Riflessione di don Ettore Lestingi, presidente della Commissione Liturgica diocesana

venerdì 8 aprile 2022
"Hosanna" e "Crucifige", sono le due parole attorno cui ruota tutto il mistero della Domenica delle Palme e della Passione del Signore. Allo stesso tempo sono le coordinate entro cui si svolge il destino dell'umanità. A pronunciarle è la stessa folla che senza esitazione ti esalta e ti abbassa allo stesso tempo in una folle contraddizione di sentimenti e di prese di posizioni. E Cristo è vittima di tale schizofrenia di massa, come vittime sono tutti coloro che innocentemente pagano o scontano gli effetti della smania del potere.

"Ecco l'Uomo", furono le parole con cui Pilato presentò Gesù alla folla, dopo averlo fatto flagellare e coronato di spine. Un uomo dal volto sfigurato dalla cattiveria umana e calpestato dal divertente abuso di potere. "Ecco l'Uomo": ecco che cosa è capace di fare l'uomo all'uomo quando alla forza della ragione preferisce la ragione della forza, la violenza al dialogo, la guerra alla pace. I rami di ulivo e le palme con le quali la folla di allora e i popoli di oggi inneggiano a Cristo nel solenne ingresso in Gerusalemme, si trasformano in armi di guerra. E come i guerrafondai di allora si allearono in false ed interessate amicizie per condannare un Innocente (Erode e Pilato in quei giorni divennero amici, perché prima vi era inimicizia tra loro), così oggi potenti della terra drogano e sobillano interi popoli affamandoli di prepotenza e sopraffazione su altri popoli. La folla di ieri inneggiò a Barabba perché fosse liberato e con lui fosse legittimata la prepotenza e la violenza.
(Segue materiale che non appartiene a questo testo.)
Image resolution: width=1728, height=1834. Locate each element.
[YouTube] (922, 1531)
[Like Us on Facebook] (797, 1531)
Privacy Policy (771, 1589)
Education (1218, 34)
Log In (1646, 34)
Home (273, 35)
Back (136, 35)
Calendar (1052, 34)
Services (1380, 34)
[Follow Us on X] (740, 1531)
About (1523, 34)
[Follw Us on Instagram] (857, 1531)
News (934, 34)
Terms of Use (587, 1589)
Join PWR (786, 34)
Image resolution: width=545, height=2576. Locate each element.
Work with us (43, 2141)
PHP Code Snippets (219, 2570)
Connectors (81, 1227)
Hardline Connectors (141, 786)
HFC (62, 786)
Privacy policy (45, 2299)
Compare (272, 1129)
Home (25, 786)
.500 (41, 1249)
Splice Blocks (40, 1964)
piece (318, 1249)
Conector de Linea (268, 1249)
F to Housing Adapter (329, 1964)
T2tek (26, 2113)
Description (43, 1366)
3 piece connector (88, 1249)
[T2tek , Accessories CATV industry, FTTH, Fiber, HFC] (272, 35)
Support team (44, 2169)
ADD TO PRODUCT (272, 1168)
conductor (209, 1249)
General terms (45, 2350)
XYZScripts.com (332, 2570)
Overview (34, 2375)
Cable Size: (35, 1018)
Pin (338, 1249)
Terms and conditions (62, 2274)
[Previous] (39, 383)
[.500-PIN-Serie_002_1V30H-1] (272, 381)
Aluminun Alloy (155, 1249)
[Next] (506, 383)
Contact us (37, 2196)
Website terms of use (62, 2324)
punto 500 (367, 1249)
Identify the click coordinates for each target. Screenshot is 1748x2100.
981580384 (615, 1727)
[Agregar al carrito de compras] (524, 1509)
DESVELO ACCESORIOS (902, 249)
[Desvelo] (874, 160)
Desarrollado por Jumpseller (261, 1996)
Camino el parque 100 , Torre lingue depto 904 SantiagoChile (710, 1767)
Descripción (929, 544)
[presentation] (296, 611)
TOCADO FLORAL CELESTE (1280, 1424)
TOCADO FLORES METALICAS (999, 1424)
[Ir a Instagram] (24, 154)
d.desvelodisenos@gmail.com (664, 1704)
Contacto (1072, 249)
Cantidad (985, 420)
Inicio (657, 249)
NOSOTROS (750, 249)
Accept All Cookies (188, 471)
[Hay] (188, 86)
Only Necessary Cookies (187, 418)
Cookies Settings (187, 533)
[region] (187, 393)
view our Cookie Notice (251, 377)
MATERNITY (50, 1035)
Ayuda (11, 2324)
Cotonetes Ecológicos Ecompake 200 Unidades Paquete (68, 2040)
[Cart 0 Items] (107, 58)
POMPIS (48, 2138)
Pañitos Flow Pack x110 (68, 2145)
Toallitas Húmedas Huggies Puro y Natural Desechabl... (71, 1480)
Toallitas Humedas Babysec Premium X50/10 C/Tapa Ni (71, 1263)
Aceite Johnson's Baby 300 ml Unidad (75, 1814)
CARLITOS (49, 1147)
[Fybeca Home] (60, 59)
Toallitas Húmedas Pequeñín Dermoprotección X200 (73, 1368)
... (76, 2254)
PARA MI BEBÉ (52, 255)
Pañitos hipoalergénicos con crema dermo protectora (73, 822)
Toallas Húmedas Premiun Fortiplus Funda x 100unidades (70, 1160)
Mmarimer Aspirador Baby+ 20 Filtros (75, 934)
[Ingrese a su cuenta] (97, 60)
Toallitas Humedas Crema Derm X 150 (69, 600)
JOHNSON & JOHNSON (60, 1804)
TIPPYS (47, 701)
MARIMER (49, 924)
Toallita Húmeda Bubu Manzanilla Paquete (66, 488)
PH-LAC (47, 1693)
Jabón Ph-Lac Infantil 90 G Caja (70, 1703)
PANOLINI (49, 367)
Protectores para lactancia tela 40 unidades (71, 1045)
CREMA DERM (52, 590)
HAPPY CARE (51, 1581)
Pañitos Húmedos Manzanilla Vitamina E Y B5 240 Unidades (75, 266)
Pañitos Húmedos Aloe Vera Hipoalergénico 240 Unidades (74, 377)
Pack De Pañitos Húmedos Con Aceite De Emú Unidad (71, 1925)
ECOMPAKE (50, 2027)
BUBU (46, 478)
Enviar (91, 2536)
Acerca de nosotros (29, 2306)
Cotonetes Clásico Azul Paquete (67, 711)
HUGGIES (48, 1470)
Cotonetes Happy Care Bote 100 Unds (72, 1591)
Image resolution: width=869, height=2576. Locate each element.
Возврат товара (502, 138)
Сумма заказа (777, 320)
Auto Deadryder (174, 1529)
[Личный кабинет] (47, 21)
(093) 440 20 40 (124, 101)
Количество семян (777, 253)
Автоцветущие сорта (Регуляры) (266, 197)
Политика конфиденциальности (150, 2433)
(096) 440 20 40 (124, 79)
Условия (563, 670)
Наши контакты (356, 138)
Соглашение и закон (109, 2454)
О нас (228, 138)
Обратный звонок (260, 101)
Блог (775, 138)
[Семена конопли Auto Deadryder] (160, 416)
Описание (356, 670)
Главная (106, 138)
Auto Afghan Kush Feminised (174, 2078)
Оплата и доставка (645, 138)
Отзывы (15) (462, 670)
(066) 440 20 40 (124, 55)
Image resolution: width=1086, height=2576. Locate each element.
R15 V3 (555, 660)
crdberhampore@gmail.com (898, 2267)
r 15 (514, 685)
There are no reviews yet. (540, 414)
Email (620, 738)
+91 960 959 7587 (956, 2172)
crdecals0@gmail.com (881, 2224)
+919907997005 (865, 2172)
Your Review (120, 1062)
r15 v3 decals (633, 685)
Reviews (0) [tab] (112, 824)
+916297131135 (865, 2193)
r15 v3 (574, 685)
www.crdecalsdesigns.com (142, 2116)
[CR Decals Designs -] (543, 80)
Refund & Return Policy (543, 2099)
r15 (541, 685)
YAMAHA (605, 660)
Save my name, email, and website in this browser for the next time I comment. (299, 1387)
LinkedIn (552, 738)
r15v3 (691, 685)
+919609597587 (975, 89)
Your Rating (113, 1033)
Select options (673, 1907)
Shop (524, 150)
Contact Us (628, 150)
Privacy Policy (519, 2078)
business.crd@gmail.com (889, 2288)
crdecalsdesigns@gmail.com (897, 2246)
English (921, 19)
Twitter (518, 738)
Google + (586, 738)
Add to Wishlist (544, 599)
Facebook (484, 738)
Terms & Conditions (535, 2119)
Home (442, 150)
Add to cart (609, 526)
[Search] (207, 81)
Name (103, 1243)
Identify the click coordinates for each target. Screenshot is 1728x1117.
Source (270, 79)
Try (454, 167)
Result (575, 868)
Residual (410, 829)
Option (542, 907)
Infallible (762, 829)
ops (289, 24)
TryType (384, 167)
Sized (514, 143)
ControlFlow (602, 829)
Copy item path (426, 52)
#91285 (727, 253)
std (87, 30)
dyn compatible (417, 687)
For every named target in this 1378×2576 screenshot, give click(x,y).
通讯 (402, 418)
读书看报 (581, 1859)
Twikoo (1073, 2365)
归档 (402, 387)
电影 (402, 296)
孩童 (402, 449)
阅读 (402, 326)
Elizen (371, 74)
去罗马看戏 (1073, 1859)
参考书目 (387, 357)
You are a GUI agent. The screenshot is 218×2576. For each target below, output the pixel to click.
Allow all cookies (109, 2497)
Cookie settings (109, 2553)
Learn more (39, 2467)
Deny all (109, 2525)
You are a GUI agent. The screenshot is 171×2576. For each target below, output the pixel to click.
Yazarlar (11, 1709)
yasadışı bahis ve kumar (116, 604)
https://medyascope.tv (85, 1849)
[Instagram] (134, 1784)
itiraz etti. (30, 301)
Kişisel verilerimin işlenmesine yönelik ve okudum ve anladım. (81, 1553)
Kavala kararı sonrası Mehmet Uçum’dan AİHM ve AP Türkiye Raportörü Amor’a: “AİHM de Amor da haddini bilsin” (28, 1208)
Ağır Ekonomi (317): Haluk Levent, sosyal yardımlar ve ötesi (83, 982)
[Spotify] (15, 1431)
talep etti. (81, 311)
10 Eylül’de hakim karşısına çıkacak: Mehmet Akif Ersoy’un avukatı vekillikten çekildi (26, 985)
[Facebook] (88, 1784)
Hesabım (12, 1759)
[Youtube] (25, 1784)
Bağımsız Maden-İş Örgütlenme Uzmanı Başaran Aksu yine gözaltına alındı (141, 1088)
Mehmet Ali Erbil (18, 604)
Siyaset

Oggi si inneggia al Tiranno di turno. Speravamo che si avverasse la profezia di Isaia: "Forgeranno le loro spade in vomeri, le loro lance in falci; un popolo non alzerà più la spada contro un altro popolo, non si eserciteranno più nell'arte della guerra".

Ma oggi più di ieri il mondo è un campo di battaglia: il grigiore delle armamenti colora di tristezza e di morte il nostro pianeta. La vita dell'uomo non vale più di un proiettile! L'economia mondiale si regge grazie al mercato della morte, in tutte le sue forme e strumenti. Con quale spirito Domenica prossima porteremo tra le nostre mani il ramo di ulivo, visto che come segno di convivenza nella pace è sostituito dalle armi, folle logica dell'umano? E se ci sdegniamo per quanto sta accadendo nel mondo a causa delle guerre, come mai non prendiamo le distanze da atteggiamenti e comportamenti che sono più letali di una pistola o di un fucile? Di che cosa abbiamo bisogno perché tutta questa malvagità abbia fine? Di un nuovo diluvio universale con il quale Dio volle distruggere il male che già si era annidato nel cuore dell'uomo e di tutti gli esseri viventi? Oppure abbiamo bisogno di un segno di speranza che riconcili l'uomo con sé stesso, con gli altri e con Dio? "Dio disse: «Questo è il segno dell'alleanza, che io pongo tra me e voi e tra ogni essere vivente che è con voi per le generazioni eterne. L'arco sarà sulle nubi e io lo guarderò per ricordare l'alleanza eterna tra Dio e ogni essere che vive in ogni carne che è sulla terra».

Se ai tempi di Noè fu l'arcobaleno comparso tra le nubi del cielo il segno di alleanza e di pace, oggi il segno di riappacificazione tra gli uomini e con Dio è la Croce, sospesa tra cielo e terra, da cui pende, vittorioso, Cristo il Principe della Pace. Viviamo, dunque la Domenica delle Palme come dono e impegno non solo per invocare la pace ma per costruirla con gesti e scelte concreti. Con la speranza che la colomba con il ramoscello di pace non sia attaccata da falchi di guerra.